If the same set of properties are to be assigned to more than one selector one can list the selectors together thus:

.selectorA,.selectorB,...,.selectorN

This technique is known as grouping. Note that Firefox, like the W3C style validator, puts a space between each member of the group. Thus, selector grouping above will turn up in Firefox as

.selectorA, .selectorB,..., .selectorN

IE, on the other hand, separates grouped selectors into a sequence of individual rules. So why does this matter? It matters when you want to manipulate CSS rules in JavaScript using the cssRules property (Firefox and Opera) or the rules property (IE). In the latter case locating a named selector is a simple matter of looping through the sequence of rules. FireFox you must parse each selector grouping you encounter to establish if the rule in question is listed there. However, in light of the discussions on nesting and specificity that follow you will see that the Firefox way is in fact the correct one.

Nesting CSS Styles

A related technique is nesting selectors. A typical example of nesting is

div a{ color: red; font-family: arial }

This code specifies that all anchor tags inside a div element should use the arial font and be shown in red. It is not unusual to apply the same style to some/all child elements contained by a block element, such as div. Using a nested CSS specification as opposed to a class="selector" declaration within each element tag results in code that is both more compact and a great deal easier to maintain. On this site we have used rule nesting to define heading and bulleted/numbered list, formats. We recommend that you make good use of the intrinsic HTML h#tags - styled to your tastes and needs, of course - as opposed to a style definition all of your own. Why? It is possible, though we emphasize that we have no insider knowledge, that search engine robots assign greater weightage to text wrapped in h# links when they crawl your site.

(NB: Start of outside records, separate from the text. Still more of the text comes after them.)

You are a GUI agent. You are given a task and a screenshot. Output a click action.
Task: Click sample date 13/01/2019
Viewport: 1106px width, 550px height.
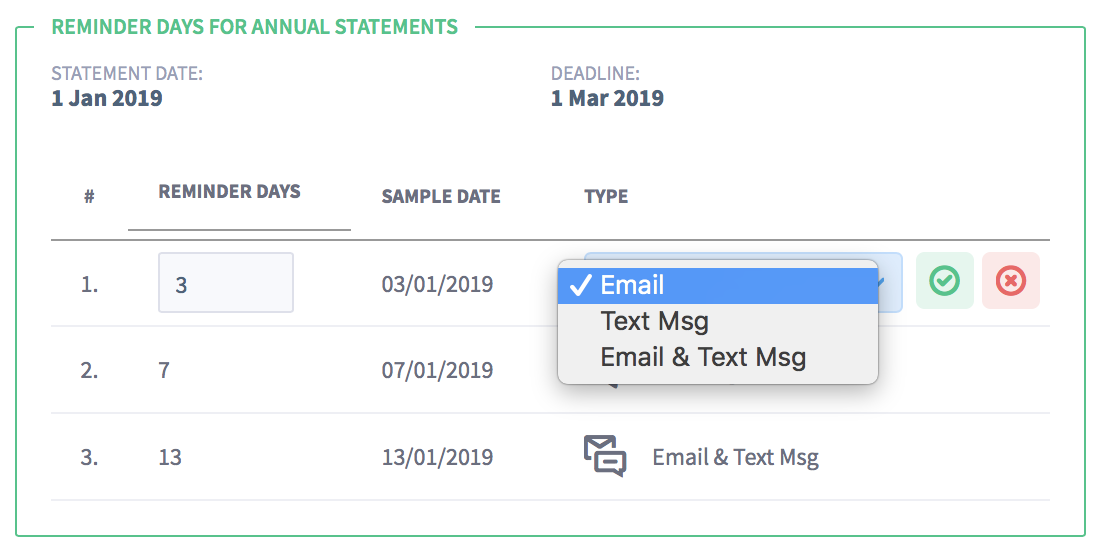pyautogui.click(x=437, y=457)
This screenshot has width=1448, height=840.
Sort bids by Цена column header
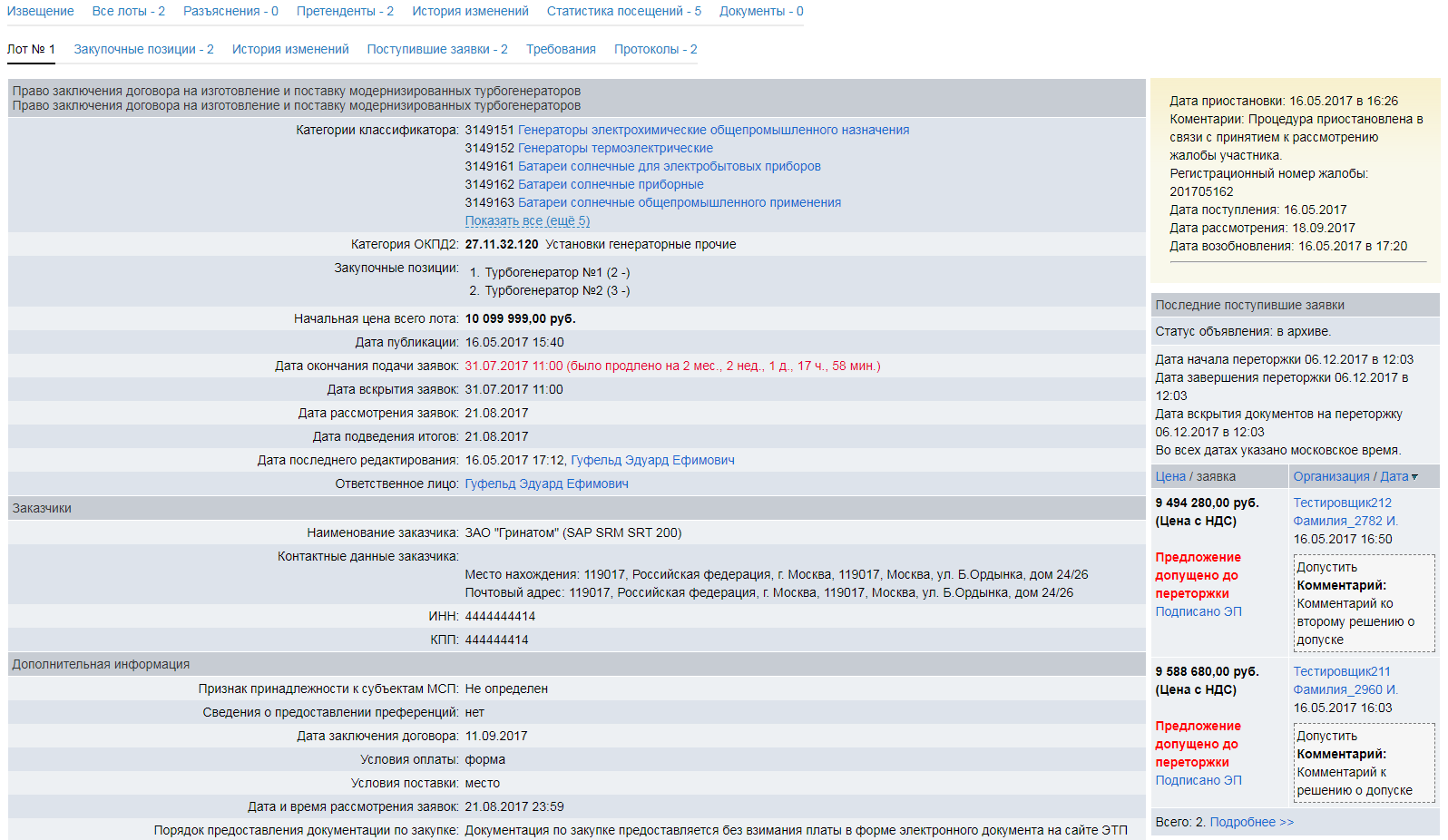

The nesting technique described above is called descendant nesting. While it is useful its all or nothing nature can at times get quite obstructive. A more selective technique is child nesting

.info>a{ color: red; font-family: arial }

Here we specify that all anchors that are directly owned - i.e. children of - by block elements using the selector info should be styled as indicated. This ensures that anchors owned by nested block elements are not affected. Unfortunately, this feature is not supported by IE6.

A related technique, once again not supported by IE6 uses the :first-child pseudo-class.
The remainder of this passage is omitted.